US stock futures fell across the board Wednesday after the US military struck Iranian targets, escalating Middle East tensions and snapping a nine-week winning streak that had carried the S&P 500 above 7,600 for the first time.
"The momentum has been incredibly strong, but we are moving past earnings season into the summer lull, and geopolitical risk remains on the horizon," Meghan Shue, head of investment strategy at Wilmington Trust, said.
S&P 500 futures declined 0.98%, while Dow Jones Industrial Average futures dropped 1.20% and Nasdaq 100 futures fell 0.73%. The Russell 2000 index of small-cap stocks slid 1.46%, the steepest decline among major benchmarks. The selloff in futures followed a historic regular session Tuesday that saw the S&P 500 close above 7,600 for the first time at 7,609.78, with the Dow adding 228.91 points to 51,307.79.

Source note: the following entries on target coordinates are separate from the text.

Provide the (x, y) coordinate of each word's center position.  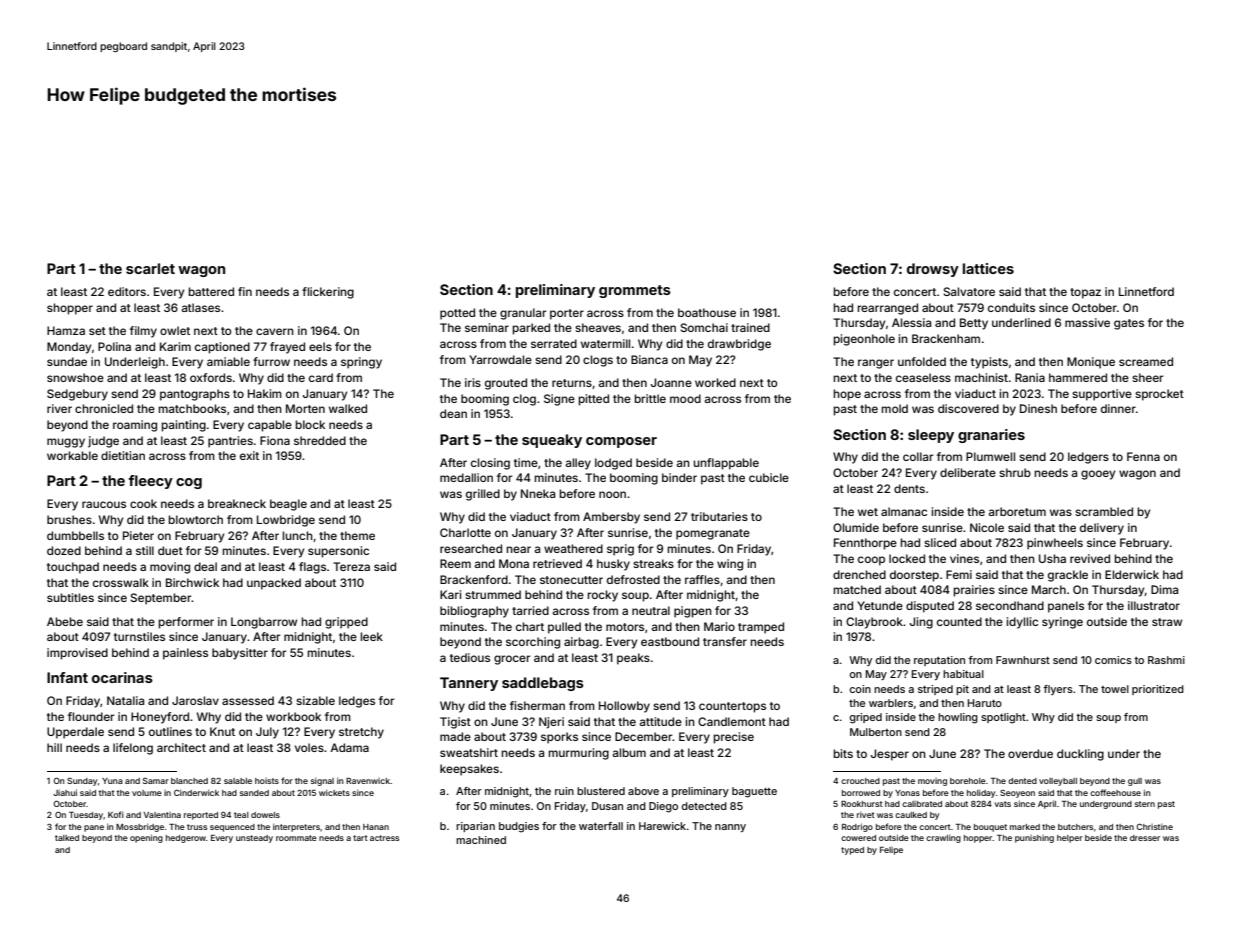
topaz (1085, 293)
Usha (1052, 558)
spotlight (1003, 718)
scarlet (150, 268)
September (161, 599)
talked (67, 838)
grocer (512, 660)
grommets (635, 291)
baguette (754, 792)
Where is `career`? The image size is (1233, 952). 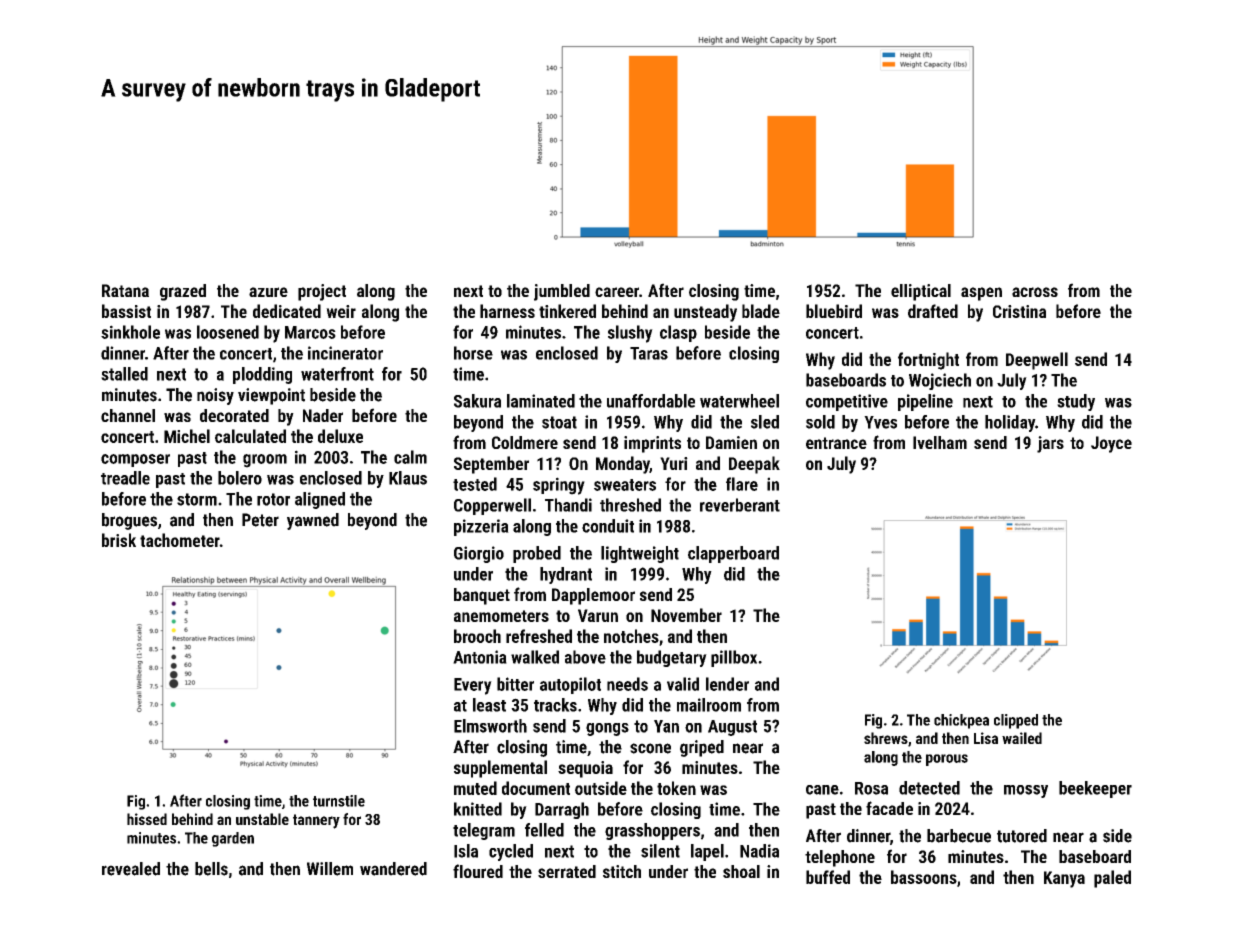 career is located at coordinates (617, 292).
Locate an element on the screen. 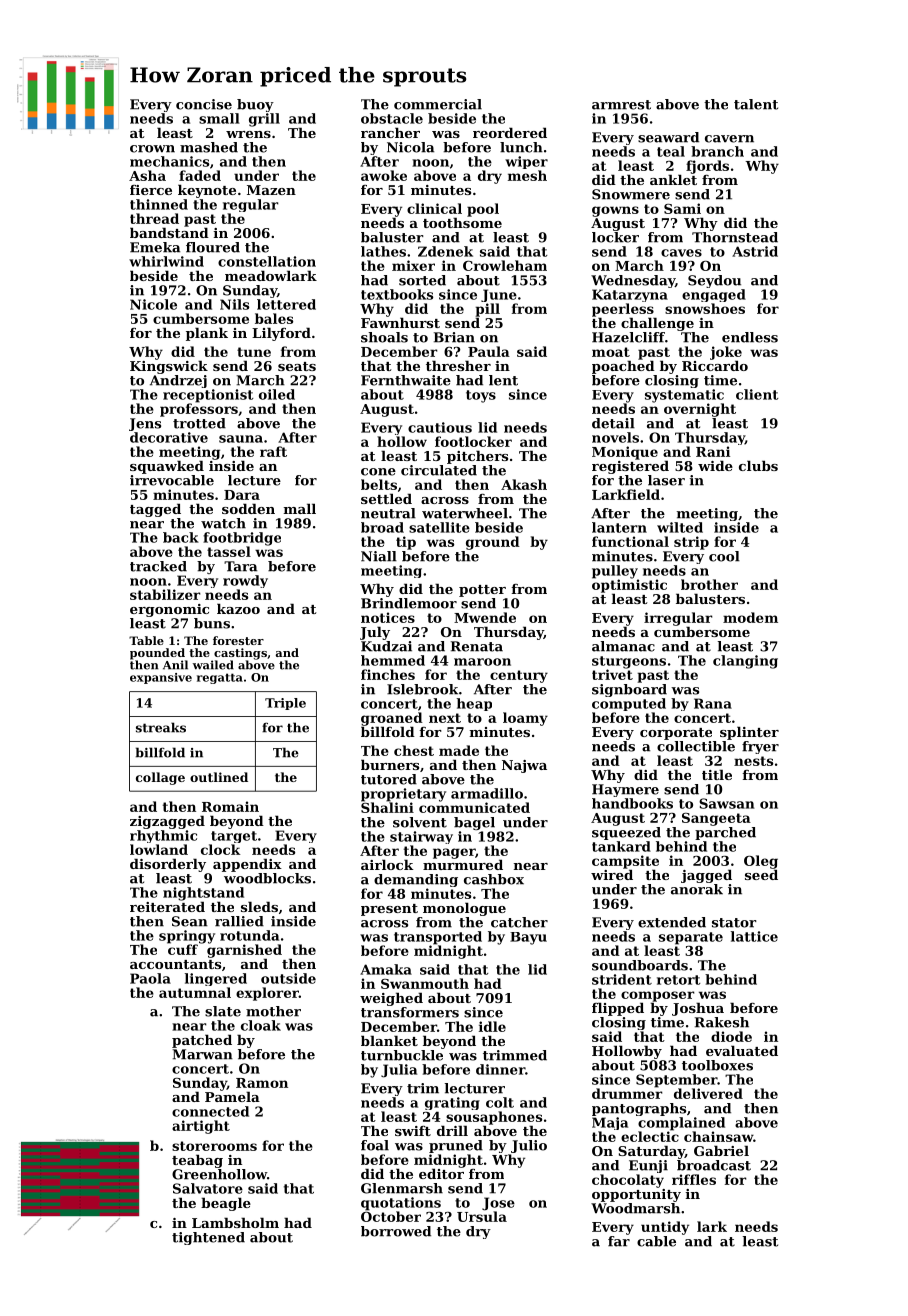 The width and height of the screenshot is (908, 1316). commercial is located at coordinates (438, 104).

The retreat puts at risk the S&P 500's nine-week winning streak, the longest since 1985. Investors now face a choice between riding the artificial-intelligence-driven rally that has powered equities to repeated records and hedging against a geopolitical shock that has pushed oil above $96 a barrel.
Geopolitical Catalyst Intensifies
The selloff followed US Central Command's announcement that it had carried out "self-defense strikes" on Iran's Qeshm Island after American forces defeated Iranian ballistic missiles and drones. The Kuwait army earlier reported that air defense systems were "intercepting hostile targets." President Donald Trump said on Truth Social that negotiations with Iran were "continuing, at a rapid pace," even as military operations escalated.
Oil futures extended gains in response, with Brent crude rising nearly 1% to around $96.89 a barrel and West Texas Intermediate climbing to about $94.60. The 10-year Treasury yield stood at 4.459%, while gold fell to roughly $4,474 an ounce.
Sector Rotation Underway
Tuesday's regular session showed the rotation already beginning beneath the surface. Seven of 11 GICS sectors closed higher, led by utilities at plus 1.93%, materials at plus 1.16% and industrials at plus 1%. Communication services was the worst performer, sliding 2.61%, followed by health care at minus 0.99% and consumer discretionary at minus 0.71%.
The divergence between defensive sectors and tech-heavy communication services suggests investors were already repositioning before the overnight futures decline. The VIX, Wall Street's fear gauge, is expected to rise from recent lows when cash trading resumes.
What's Next
Traders will watch Wednesday's ADP National Employment Report for May, along with factory orders data and the Federal Reserve's Beige Book for regional economic conditions. The May nonfarm payrolls report due Friday will be the week's main event, offering the next test of whether the economy can sustain the AI-led rally without overheating.
This article is for informational purposes only and does not constitute investment advice.